Fortune 30

Development
- Designer: Stan Huntingford
- Location: Canada
- Year: 1974
- Builder: Cooper Enterprises
- Role: Cruiser

Boat
- Displacement: 10,300 lb (4,672 kg)
- Draft: 4.00 ft (1.22 m)

Hull
- Type: monohull
- Construction: fibreglass
- LOA: 30.00 ft (9.14 m)
- LWL: 22.67 ft (6.91 m)
- Beam: 10.50 ft (3.20 m)
- Engine: Volvo diesel engine

Hull appendages
- Keel: fin keel
- Ballast: 3,000 lb (1,361 kg)
- Rudder: skeg-mounted rudder

Rig
- Rig type: Cutter rig

Sails
- Sailplan: Cutter rigged sloop
- Total sail area: 470.00 sq ft (43.664 m^{2})

= Fortune 30 =

Sailboat class

The Fortune 30 is a Canadian sailboat that was conceived by Canadian TV weather presenter, Bob Fortune and designed by Stan Huntingford as a cruiser, first built in 1974.

==Production==
The design's hull was built by Cooper Enterprises in Port Coquitlam, British Columbia and then finished by a number of local boatyards, including Philbrook's Boatyard in Sidney, British Columbia.

==Design==
The Fortune 30 is a recreational keelboat, built predominantly of fibreglass, with wood trim.
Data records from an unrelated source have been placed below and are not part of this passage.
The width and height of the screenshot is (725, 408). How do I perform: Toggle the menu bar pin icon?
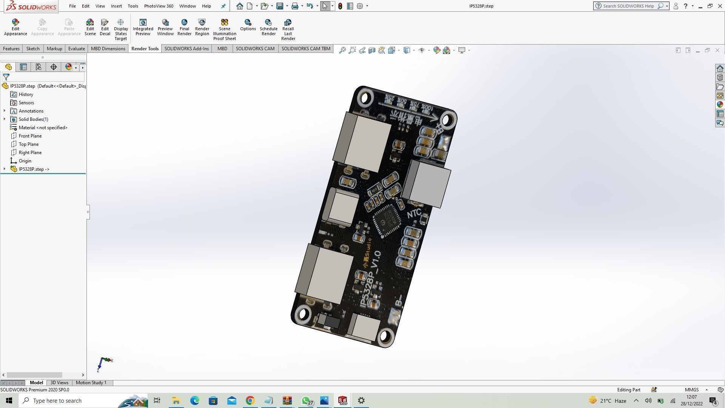223,6
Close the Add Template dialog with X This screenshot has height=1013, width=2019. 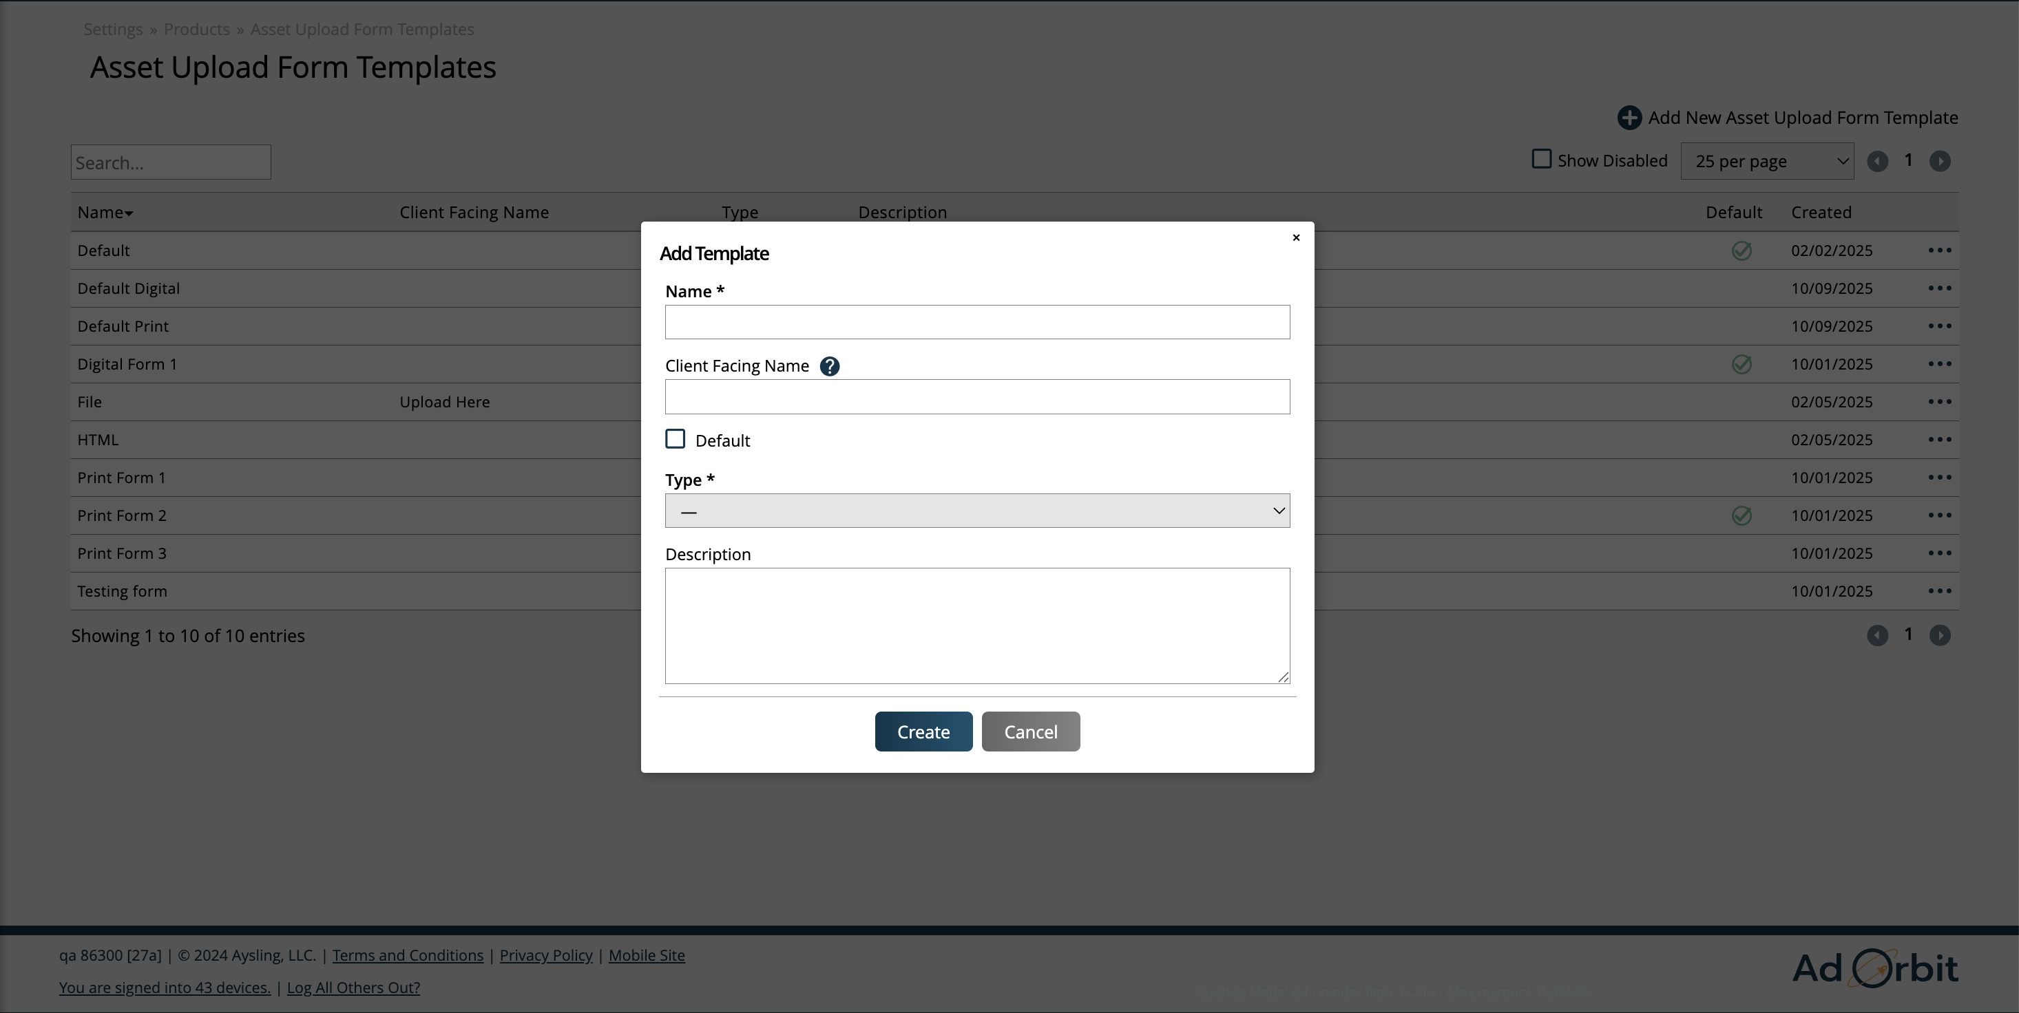[1296, 237]
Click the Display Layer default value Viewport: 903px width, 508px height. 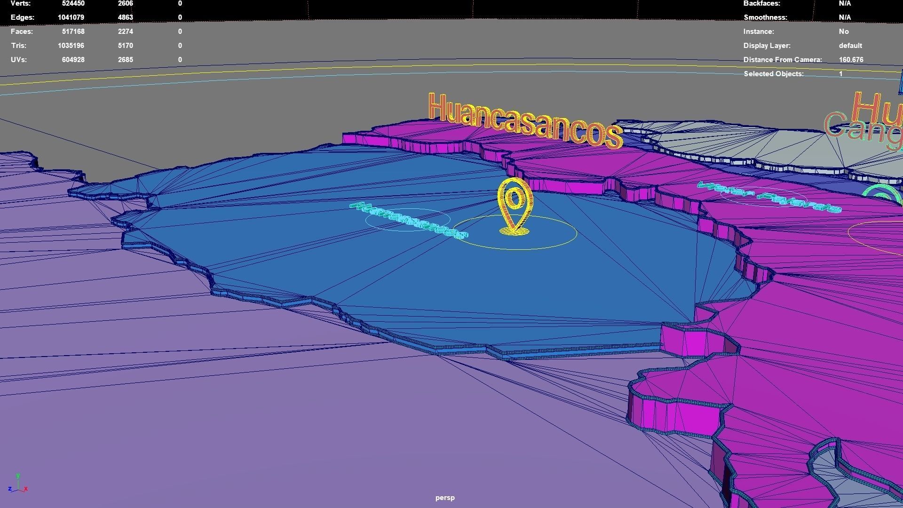click(x=850, y=46)
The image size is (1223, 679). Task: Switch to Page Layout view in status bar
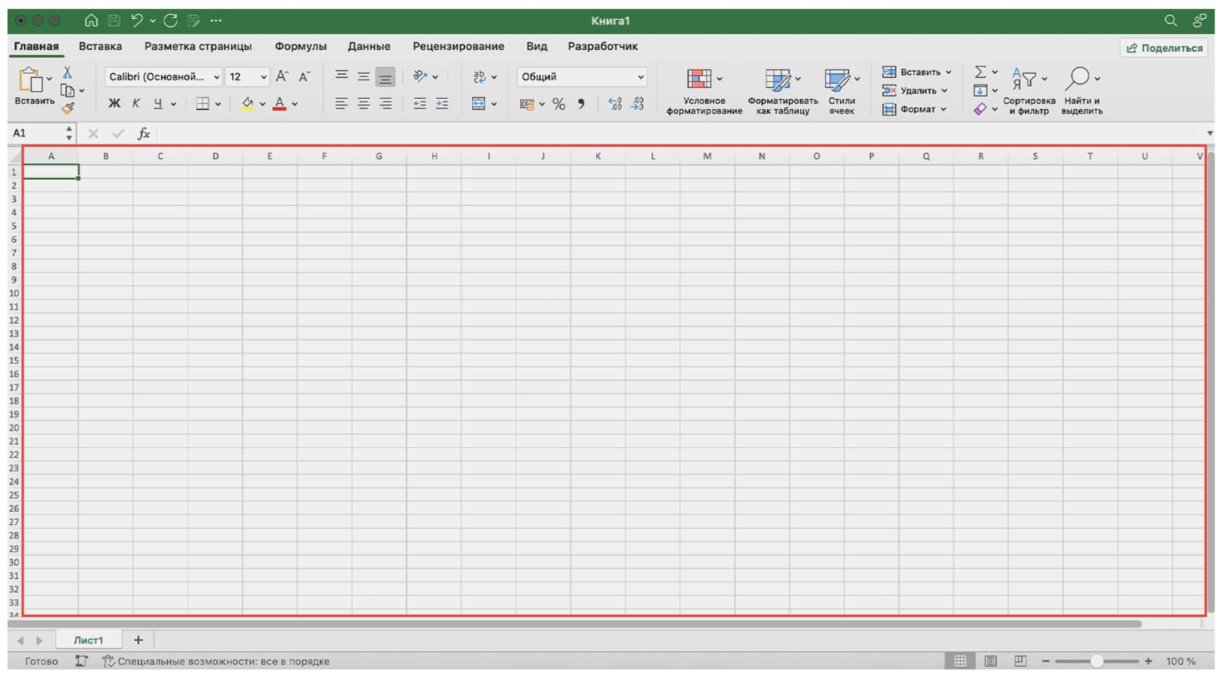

It has a cutter rig, a clipper bow, an angled transom, a skeg-mounted rudder controlled by a wheel and a fixed fin keel. It displaces 10300 lb and carries 3000 lb of ballast.

The boat has a draft of 4.00 ft with the standard keel.

The boat is fitted with a Swedish Volvo diesel engine for docking and maneuvering. The fuel tank holds 40 u.s.gal and the fresh water tank has a capacity of 50 u.s.gal.

The design has a hull speed of 6.38 kn.